It takes a certain technique — taught or learned — to pop your ears during a pressure change. You swallow, you yawn, you chew, you pull on your lobes.
But sometimes it doesn’t work. Sometimes no matter which technique you use, you can’t get that pop to happen. The buildup becomes annoying, maddening, then painful. With an ear infection, it can be excruciating.
For kids, such a situation is common. Their Eustachian tube, the part of the ear that’s meant to relieve pressure to the middle ear when they yawn or swallow, has malfunctioned. Maybe they have a cold. Maybe a flight left their ears with a pressure difference. But whatever the cause, the tube won’t open, and the ear remains pressurized. The result can be anything from pain, to fluid buildup, to a middle ear infection. Such an infection can cause them to lose their hearing temporarily.
Enter the EarPopper: A device resembling a can of nasal spray that — with a single swallow — can relieve ear pressure. Eventually, with regular use, it can drain the fluid that’s built up in the inner ear, restoring hearing.
“It’s one of those products that has a ‘wow factor’ to it,” says Kevin Connelly, vice-president of Summit Medical, which sells the EarPopper. “Nobody thinks it’s going to work that quick or that effectively.”
But, surprisingly, the EarPopper doesn’t go in the ear. It goes in the nose. Stick it up the nose, press the button and swallow.
“What this device does is blows a regulated amount of air up the nose,” Connelly says. “Swallowing takes about a millisecond. Soon as you’re done swallowing, it’s over. Suddenly you can hear again.”
Previously the solution to these ear problems was surgery: Ear doctors would place a hole through the eardrum to relieve the pressure and clear the fluid. Then, explains Michael Olds, a doctor at the Spokane Ear, Nose and Throat, a tube would be surgically implanted in the middle ear.
Surgery can be expensive, and though it’s a very minor and very common surgery, it carries the inherent risks of any surgery.
“The big concern is that the hole could fail to heal,” Olds says. “You can have hearing issues — and difficulty if water gets in the ear.”
But with the EarPopper, some of Olds’ patients are able to avoid surgery. When Olds prescribes the EarPopper to a patient, it serves two roles. The first is immediate. A five-second blast of air through the nose immediately equalizes the pressure in the ear.
“If you’re somebody who can plug your nose and blow and get your ears to pop, it’s a similar situation,” Olds says. “[The EarPopper] is able to generate a positive pressure while you’re swallowing.”

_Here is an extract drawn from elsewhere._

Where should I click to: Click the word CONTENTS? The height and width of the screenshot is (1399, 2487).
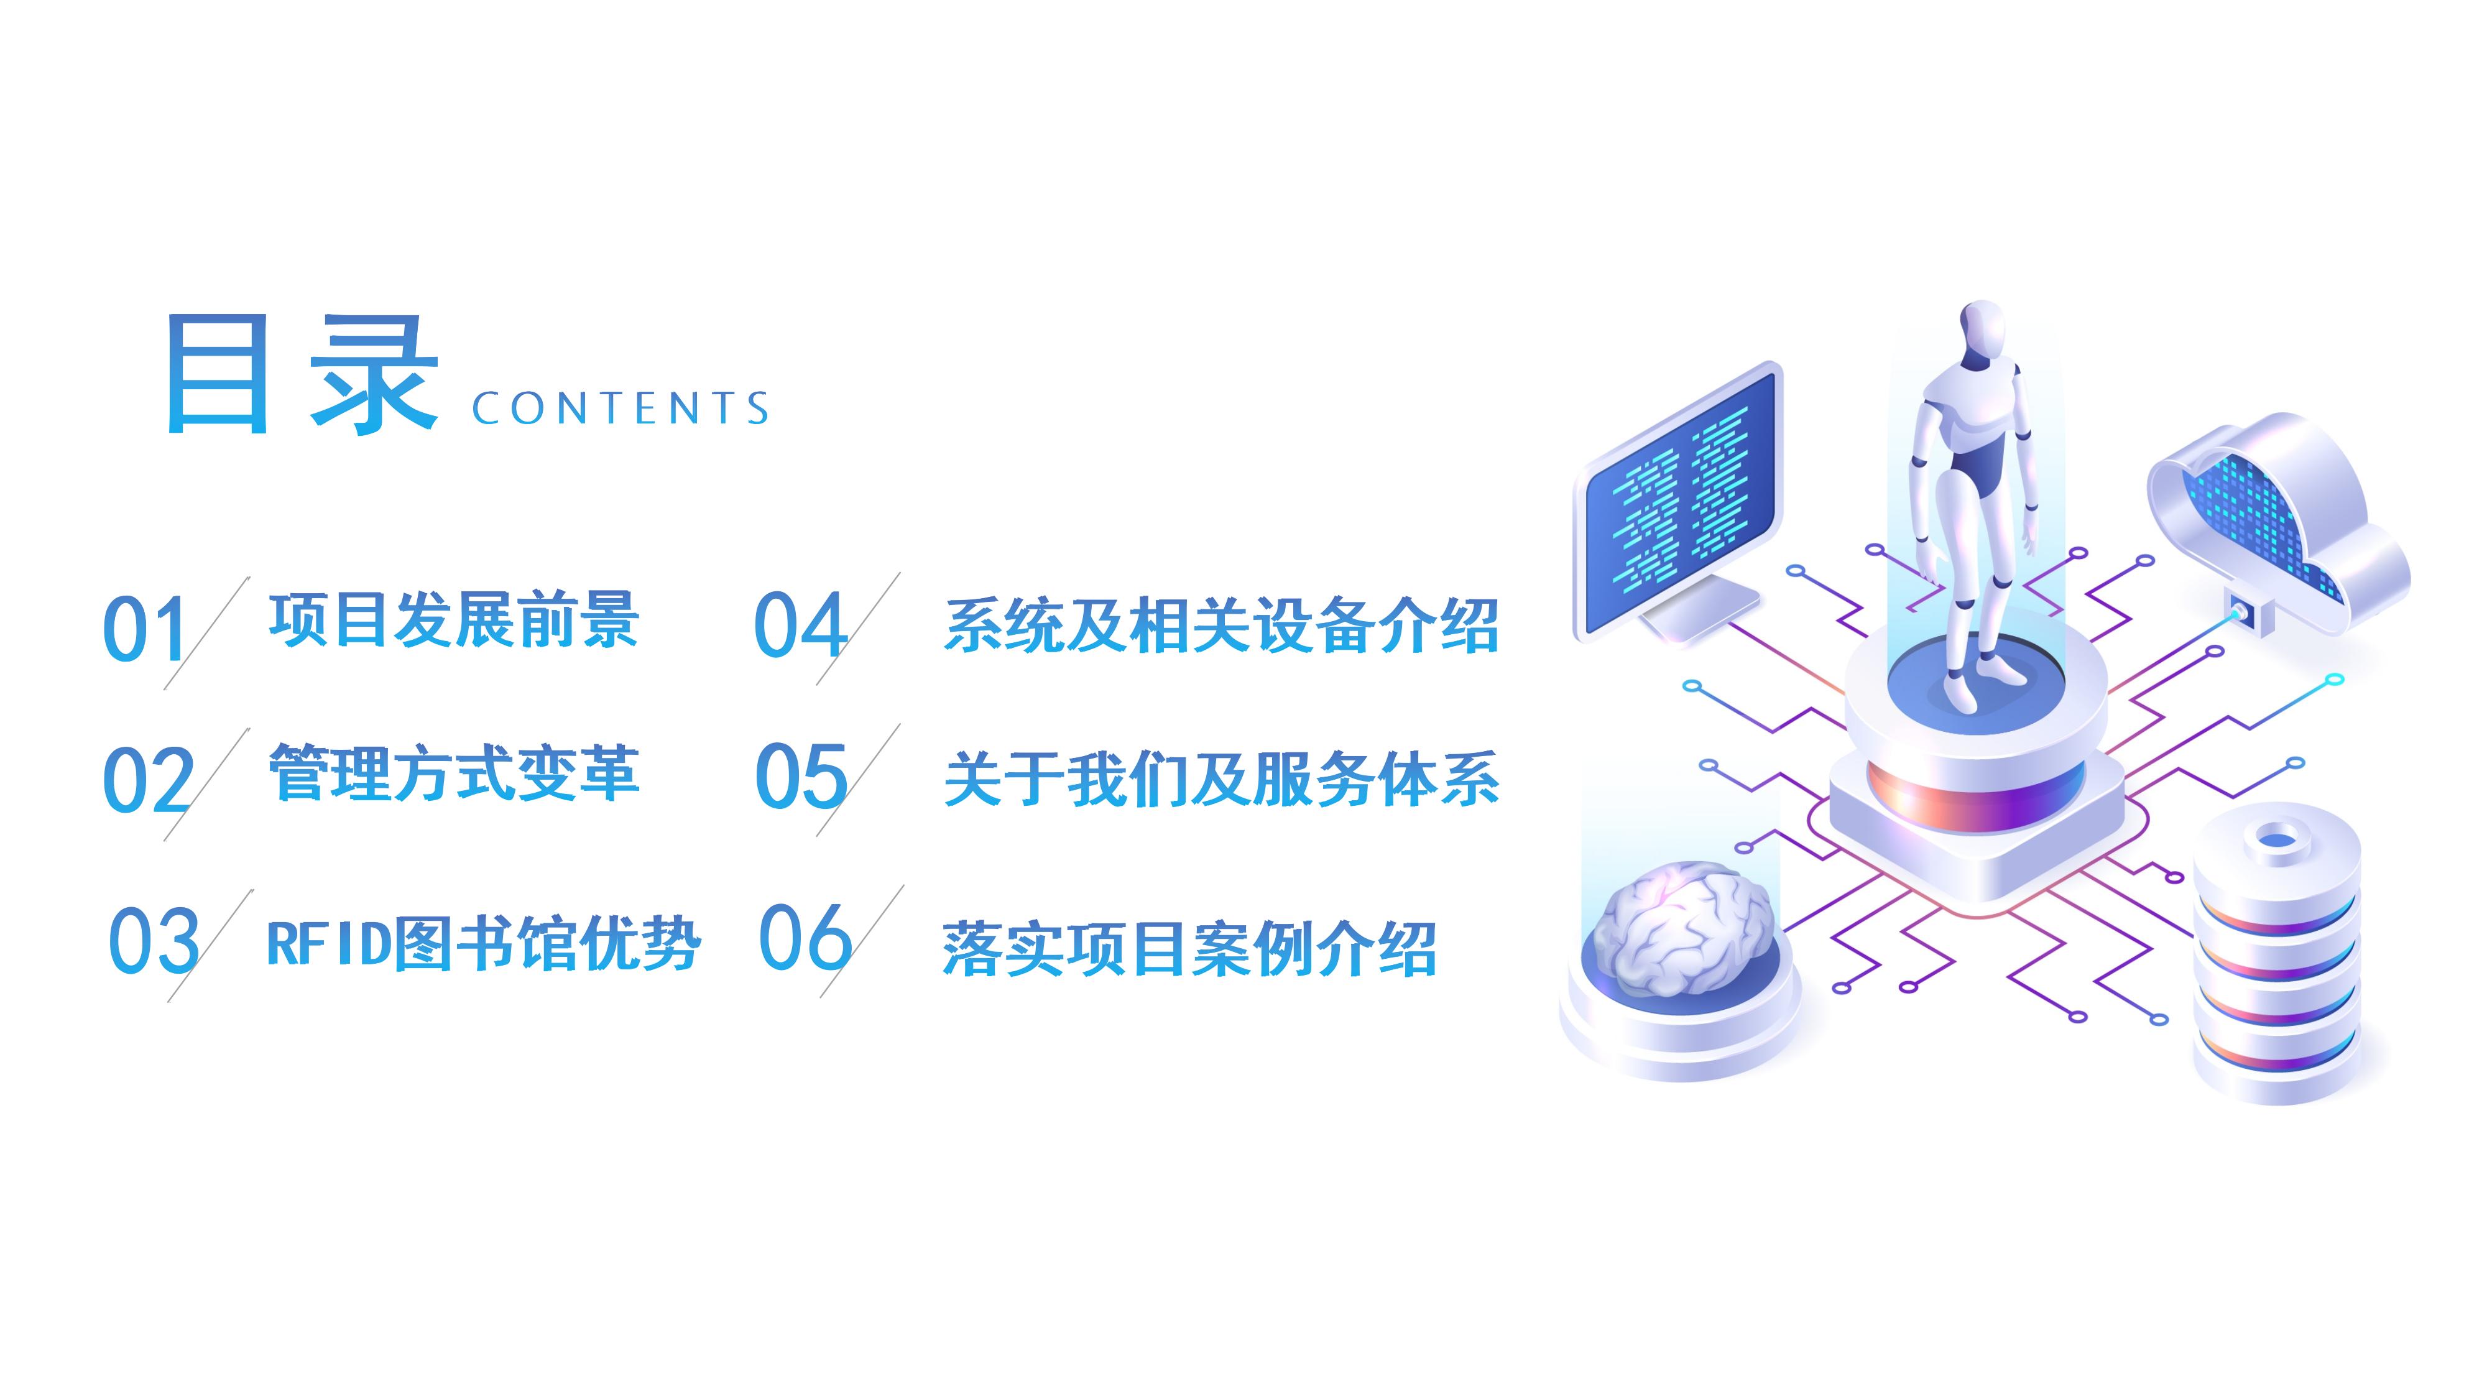click(621, 409)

That’s where the “pop” comes from.
The second purpose is to allow fluid to drain out, and eventually, restore normal function to the Eustachian tube, which requires using the device twice a day for seven to 11 weeks. It doesn’t necessarily work 100 percent of the time, but Connelly says multiple studies indicate it’s far more than a placebo.
“After seven weeks of treatment, 75 percent of the children’s hearing had restored to normal,” Connelly says. Only 25 percent of those in the control group had their ear problems resolve spontaneously. Connelly says Summit sells two versions of the EarPopper: One for the doctor’s office, and one for home use. Without insurance, the device costs $200.
The EarPopper device can also help relieve ear pressure problems for frequent air travelers.
“It’s another tool in our box to be able to find ways [to repair middle ear issues] that are less invasive and less risky,” Olds says.